━━━ SUPPLIED TEXT

Scientists Have Taught Probiotics To Kill Dangerous Bacteria

Senior Contributor

Probiotics are incredibly popular. Everybody’s taking a pill, eating yogurt, or going to more extreme ends to encourage “good” gut bacteria. But probiotics might be a lot more useful than just keeping you regular and helping us make Jamie Lee Curtis jokes. Scientists have taught the little buggers to find and kill a dangerous bacterium, and more custom bug-killing probiotics might be on the way.

The probiotic in question is E. coli Nissle 1917. E.coli gets a bad rap, but most strains of it are harmless, and Nissle 1917 is a highly useful one — you can find it in your local store under the name Mutaflor. In the past, scientists at Cornell University had taught it to hunt down and eat P. aeruginosa. It’s a nasty customer that creates “biofilms,” sticky mats of bugs that your immune system and conventional medicine are hard pressed to break up.

So Nissle was engineered to find those mats, rip them apart, and eat the tasty micro-organisms inside, or at least did so in mice and roundworms. Even better, the probiotic was better at preventing an infection in the first place compared to stopping one in progress, meaning a quick dose of this after surgery might help stop infections before they happen. That’s important, as while the risk of dying from a postoperative infection is low, it spikes among certain groups. Of course, we don’t know if it works on humans just yet; that study still needs to be done. But it might not be that long before a little probiotic dose keeps you not just regular, but alive.

━━━━━━
━━━ DATA SECTION

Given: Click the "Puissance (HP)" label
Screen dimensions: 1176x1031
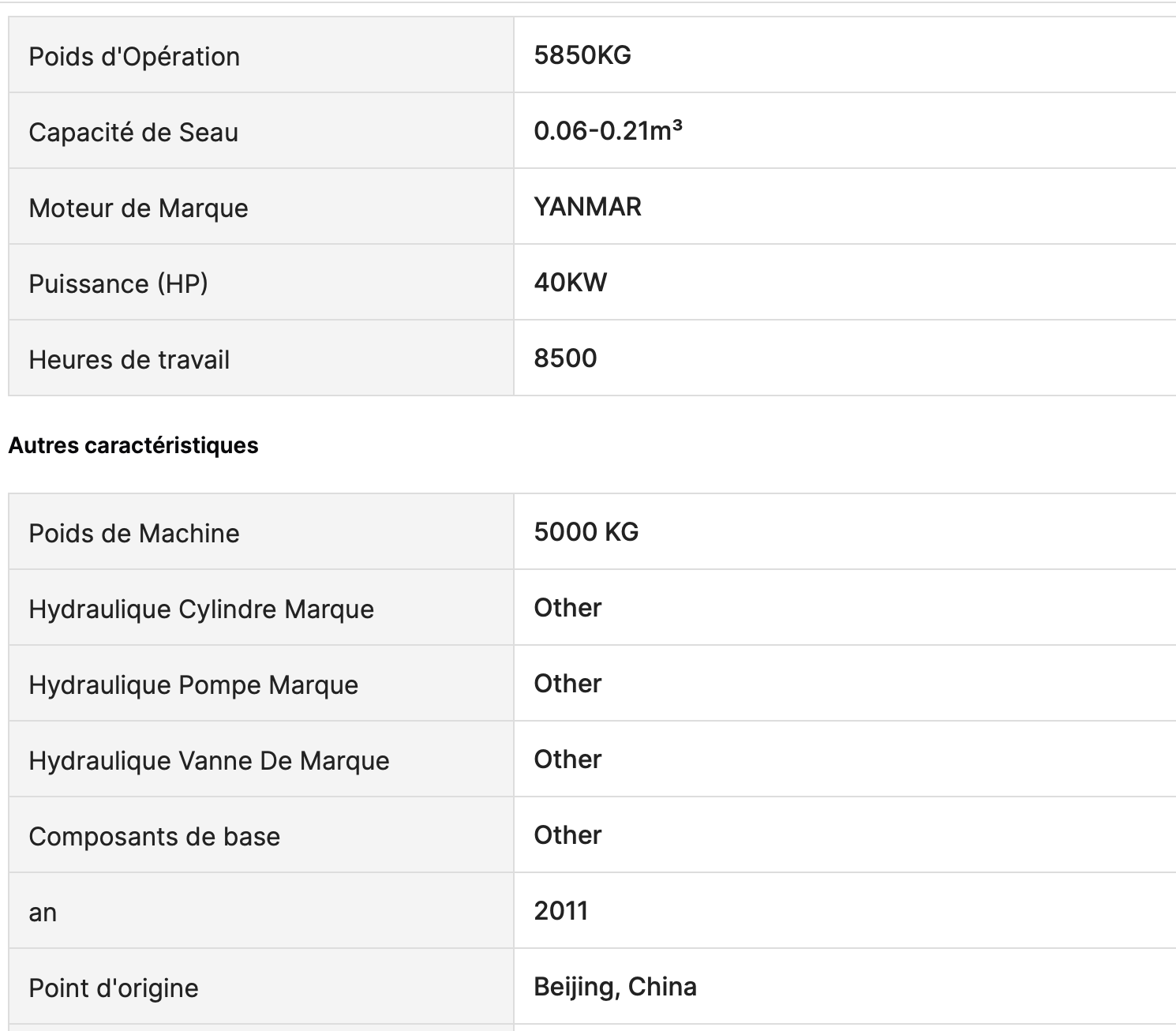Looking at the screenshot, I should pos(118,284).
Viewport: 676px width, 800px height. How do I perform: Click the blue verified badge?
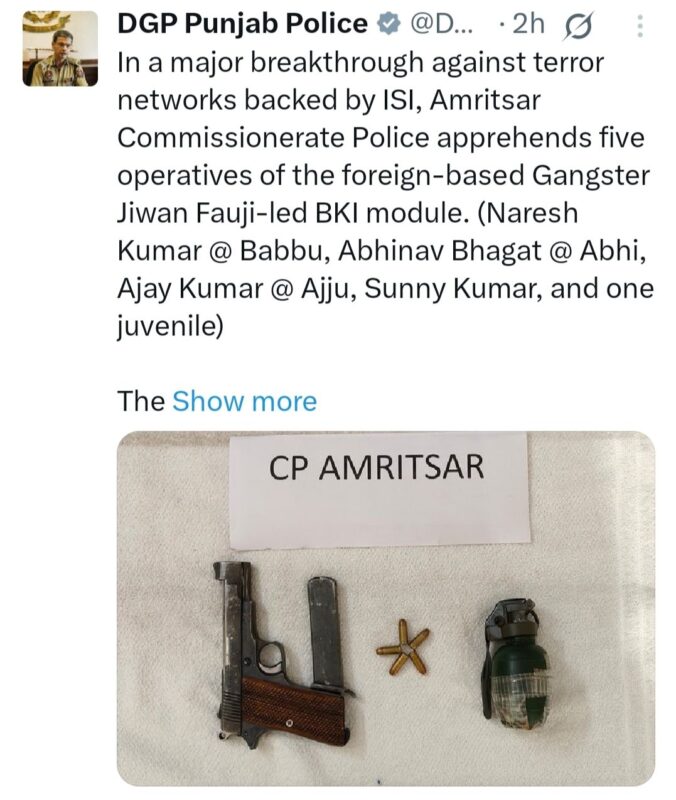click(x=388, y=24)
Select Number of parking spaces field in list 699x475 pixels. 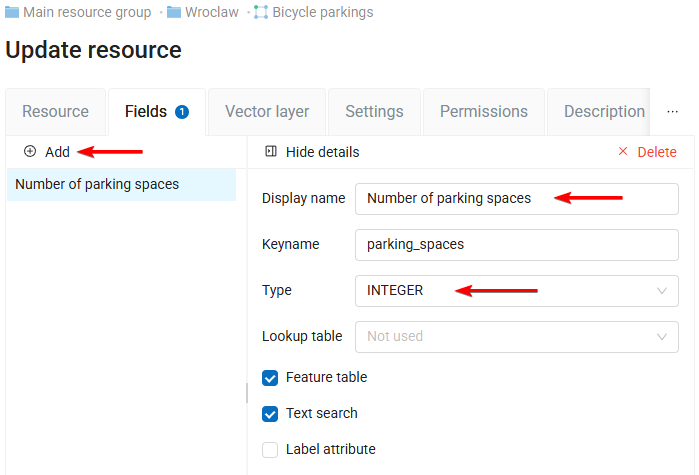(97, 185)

━━━━━━
━━━ DATA SECTION

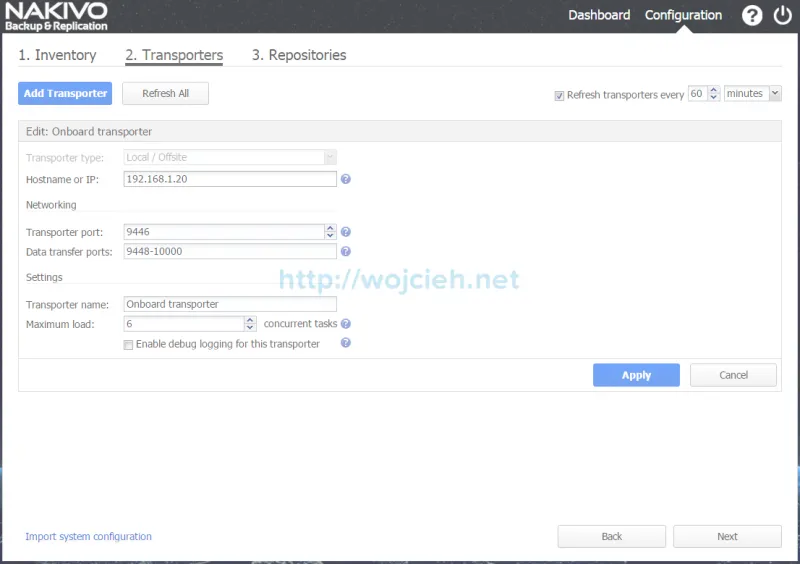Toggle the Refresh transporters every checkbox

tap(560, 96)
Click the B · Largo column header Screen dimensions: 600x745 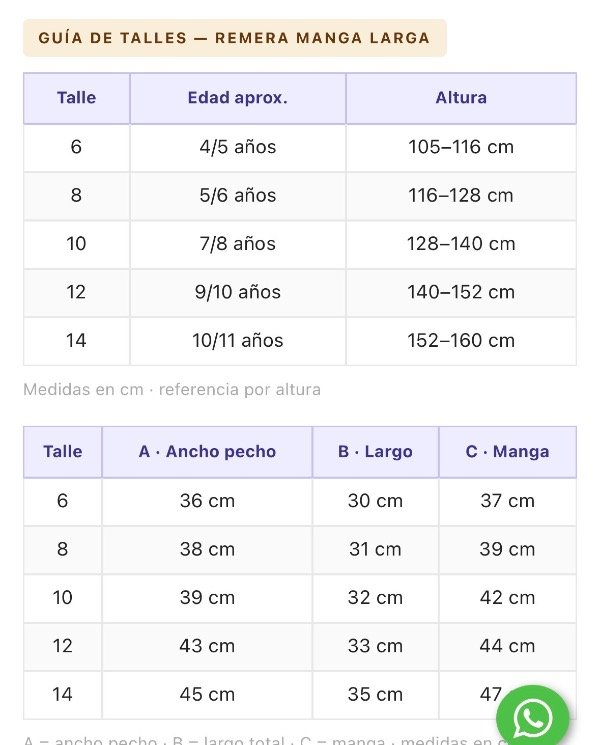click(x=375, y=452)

━━━━━━

TASKS TO CARRY OUT:
(a) Reproduce the stretch of the probiotics article from "Probiotics are incredibly" through "on the way.", swapping "yogurt" for "kefir".
(b) According to the probiotics article, under what name is E. coli Nissle 1917 sold in stores?

ANSWERS BY ITEM NUMBER:
(a)
Probiotics are incredibly popular. Everybody’s taking a pill, eating kefir, or going to more extreme ends to encourage “good” gut bacteria. But probiotics might be a lot more useful than just keeping you regular and helping us make Jamie Lee Curtis jokes. Scientists have taught the little buggers to find and kill a dangerous bacterium, and more custom bug-killing probiotics might be on the way.

(b) Mutaflor